[Saved data entries]
──────────

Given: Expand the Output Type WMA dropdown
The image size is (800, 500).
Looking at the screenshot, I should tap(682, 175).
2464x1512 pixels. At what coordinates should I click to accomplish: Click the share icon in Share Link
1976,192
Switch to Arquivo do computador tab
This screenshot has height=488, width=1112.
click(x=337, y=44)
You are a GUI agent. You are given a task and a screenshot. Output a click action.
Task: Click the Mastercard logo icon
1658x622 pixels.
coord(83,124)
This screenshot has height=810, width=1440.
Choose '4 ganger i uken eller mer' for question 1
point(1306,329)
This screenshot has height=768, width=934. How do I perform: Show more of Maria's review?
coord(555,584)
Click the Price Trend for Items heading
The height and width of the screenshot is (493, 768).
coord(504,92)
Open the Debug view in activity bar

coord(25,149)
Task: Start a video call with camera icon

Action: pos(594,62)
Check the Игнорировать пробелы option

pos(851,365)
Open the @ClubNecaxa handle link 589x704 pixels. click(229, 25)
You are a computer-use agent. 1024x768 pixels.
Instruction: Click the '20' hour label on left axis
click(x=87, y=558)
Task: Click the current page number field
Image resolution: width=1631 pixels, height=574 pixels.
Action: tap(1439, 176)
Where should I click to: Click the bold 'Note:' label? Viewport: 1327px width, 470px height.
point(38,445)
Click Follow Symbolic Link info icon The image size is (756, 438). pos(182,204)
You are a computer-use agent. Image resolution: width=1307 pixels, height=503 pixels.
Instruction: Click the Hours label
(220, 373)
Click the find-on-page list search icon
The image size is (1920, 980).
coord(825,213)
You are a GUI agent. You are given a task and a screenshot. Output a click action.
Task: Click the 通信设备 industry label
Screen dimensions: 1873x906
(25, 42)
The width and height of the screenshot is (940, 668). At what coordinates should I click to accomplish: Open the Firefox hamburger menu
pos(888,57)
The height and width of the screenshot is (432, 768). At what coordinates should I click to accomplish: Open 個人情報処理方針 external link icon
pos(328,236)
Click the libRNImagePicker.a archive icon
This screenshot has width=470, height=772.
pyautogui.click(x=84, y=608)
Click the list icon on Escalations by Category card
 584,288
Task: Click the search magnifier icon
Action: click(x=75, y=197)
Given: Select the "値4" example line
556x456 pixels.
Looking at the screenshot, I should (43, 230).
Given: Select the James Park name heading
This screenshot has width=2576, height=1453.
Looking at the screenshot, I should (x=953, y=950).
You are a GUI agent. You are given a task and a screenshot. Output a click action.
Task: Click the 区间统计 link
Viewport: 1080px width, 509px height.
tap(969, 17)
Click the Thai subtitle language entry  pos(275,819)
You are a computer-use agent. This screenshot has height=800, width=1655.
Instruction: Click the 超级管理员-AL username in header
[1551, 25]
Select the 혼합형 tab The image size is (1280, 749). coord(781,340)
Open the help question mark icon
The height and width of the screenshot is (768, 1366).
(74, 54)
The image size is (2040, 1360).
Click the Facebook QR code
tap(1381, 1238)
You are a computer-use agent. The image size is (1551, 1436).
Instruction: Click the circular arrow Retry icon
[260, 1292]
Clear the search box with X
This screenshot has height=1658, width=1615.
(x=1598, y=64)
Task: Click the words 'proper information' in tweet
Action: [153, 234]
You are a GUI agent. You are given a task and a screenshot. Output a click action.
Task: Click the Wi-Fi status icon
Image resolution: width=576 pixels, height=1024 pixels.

──────────

== Exercise ==
The reply must hold exactly the lines from the one containing "Screen dimensions: 1873x906" to the last line of the entries, and nothing more.

== Response area ==
Screen dimensions: 1873x906
(25, 42)
The width and height of the screenshot is (940, 668). At what coordinates should I click to accomplish: Open the Firefox hamburger menu
pos(888,57)
The height and width of the screenshot is (432, 768). At what coordinates should I click to accomplish: Open 個人情報処理方針 external link icon
pos(328,236)
Click the libRNImagePicker.a archive icon
This screenshot has width=470, height=772.
pyautogui.click(x=84, y=608)
Click the list icon on Escalations by Category card
 584,288
Task: Click the search magnifier icon
Action: click(x=75, y=197)
Given: Select the "値4" example line
556x456 pixels.
Looking at the screenshot, I should (43, 230).
Given: Select the James Park name heading
This screenshot has width=2576, height=1453.
Looking at the screenshot, I should (x=953, y=950).
You are a GUI agent. You are given a task and a screenshot. Output a click action.
Task: Click the 区间统计 link
Viewport: 1080px width, 509px height.
tap(969, 17)
Click the Thai subtitle language entry  pos(275,819)
You are a computer-use agent. This screenshot has height=800, width=1655.
Instruction: Click the 超级管理员-AL username in header
[1551, 25]
Select the 혼합형 tab The image size is (1280, 749). coord(781,340)
Open the help question mark icon
The height and width of the screenshot is (768, 1366).
(74, 54)
The image size is (2040, 1360).
Click the Facebook QR code
tap(1381, 1238)
You are a computer-use agent. The image size is (1551, 1436).
Instruction: Click the circular arrow Retry icon
[260, 1292]
Clear the search box with X
This screenshot has height=1658, width=1615.
(x=1598, y=64)
Task: Click the words 'proper information' in tweet
Action: [153, 234]
You are a GUI agent. You are given a task and a screenshot. Output a click action.
Task: Click the Wi-Fi status icon
Image resolution: width=576 pixels, height=1024 pixels.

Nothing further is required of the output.